If your Sales team is your primary channel, then the adoption of the pricing & packaging framework is vital. 

If the reps can't live with it, your work will be undermined and can lead to significant friction in the sales engine. 

I recommend forming a core feedback group: Head of Sales, Top performing reps, and some Middle performing reps. Ideally only 3-4 people at a time. 

Then structure your work and get their feedback on all layers:

1. Packages: Lay out the proposed packages in a deck and take them through them, and why you are proposing the changes. (Hint: the packages should address feedback they may have provided earlier). Show them a few before & after scenarios of deals they may have closed. Sequencing is important, you may want to start with a feedback session, then run it by the exec team and come back to your sales feedback group (Sales, Execs, Sales). Also, packaging is more important to get right than pricing. Why? Because pricing has a lot of room to maneuver via discounting, packaging does not. You need to get it right. 

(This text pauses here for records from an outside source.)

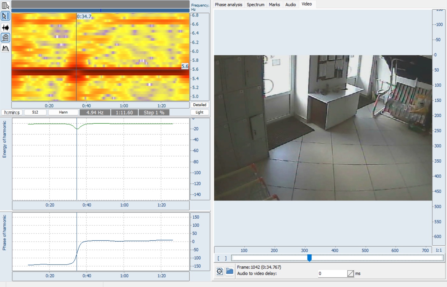Click the clock frame-sync icon near frame counter
This screenshot has height=287, width=447.
pyautogui.click(x=219, y=271)
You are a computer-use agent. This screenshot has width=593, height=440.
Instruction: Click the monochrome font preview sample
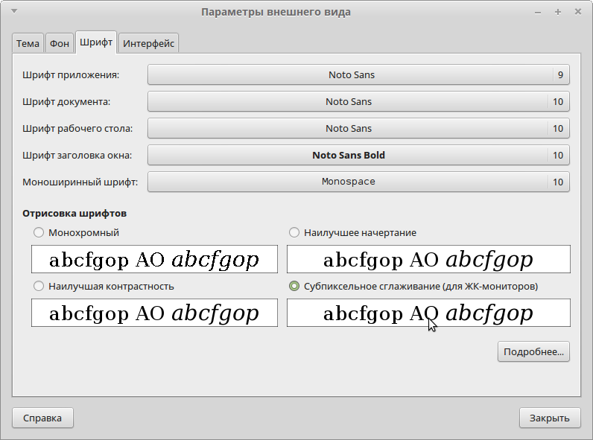[x=154, y=260]
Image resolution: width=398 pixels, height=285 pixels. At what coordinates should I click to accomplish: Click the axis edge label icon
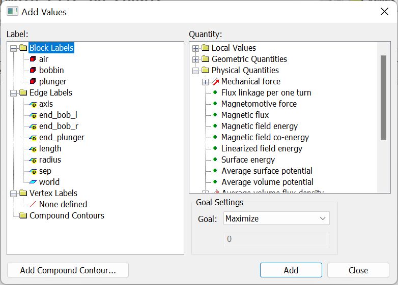coord(33,104)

2. Pricing: For pricing I would start with exec group first. Make sure your unit pricing is where you'd like it to be, and one that aligns with corporate objectives. Then get sales feedback and go back to exec team for a final ratification. (Execs, Sales, Execs). Unless the pushback on pricing is severe, there is more give on pricing. As long as you can demostrate the pricing is feasible, you will get buy in as your interests are aligned with their comp plans.